(ENTRIES SHOWN):
┏━━

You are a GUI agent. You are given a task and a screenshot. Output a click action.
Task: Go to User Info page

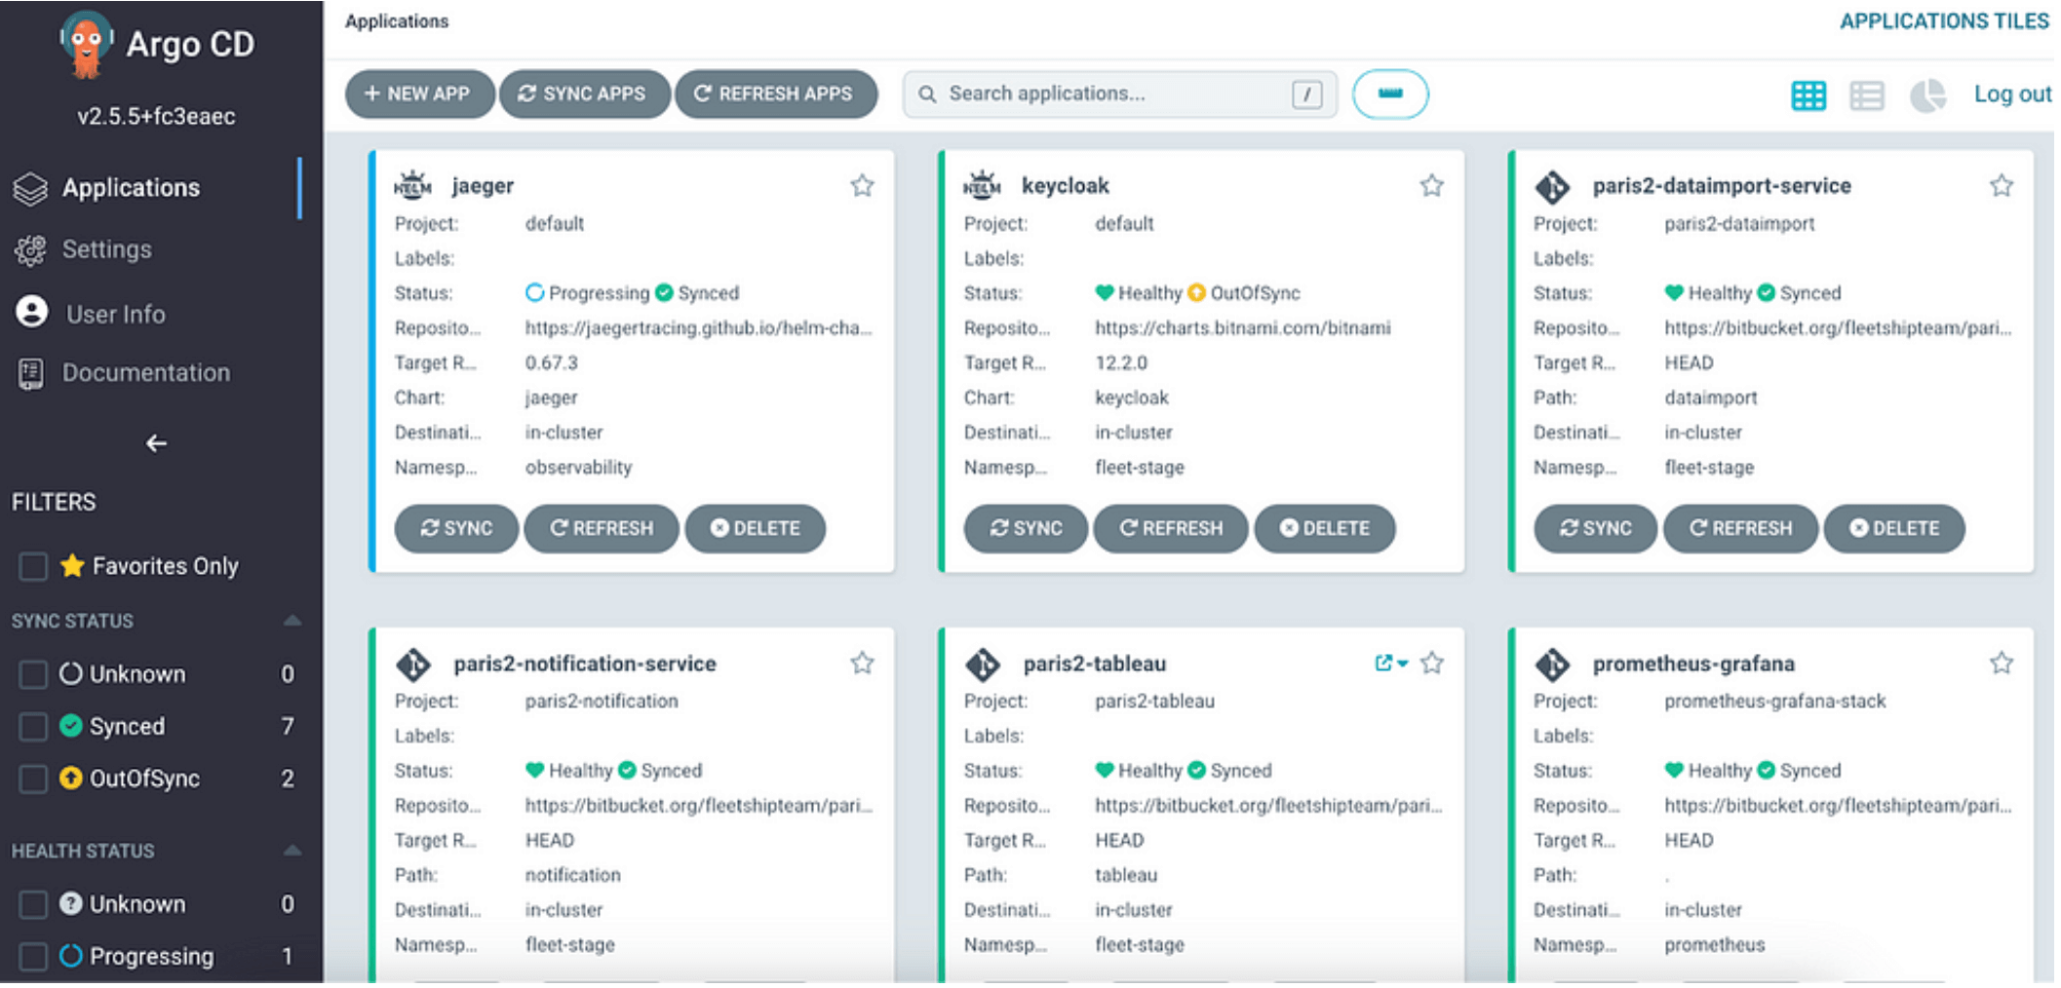pos(115,314)
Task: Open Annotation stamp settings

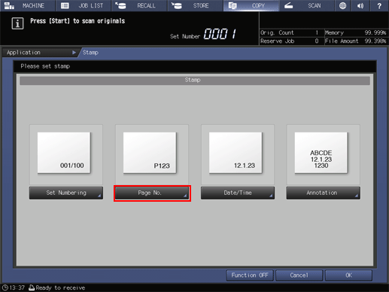Action: point(324,193)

┗━━

(WORK ITEM):
Would you provide an exact, picture-free copy of the data above?

(SOLUTION):
You are a GUI agent. You are given a task and a screenshot. Output a click action.
Task: Go to User Info page

pos(115,314)
Task: Open Annotation stamp settings

Action: point(324,193)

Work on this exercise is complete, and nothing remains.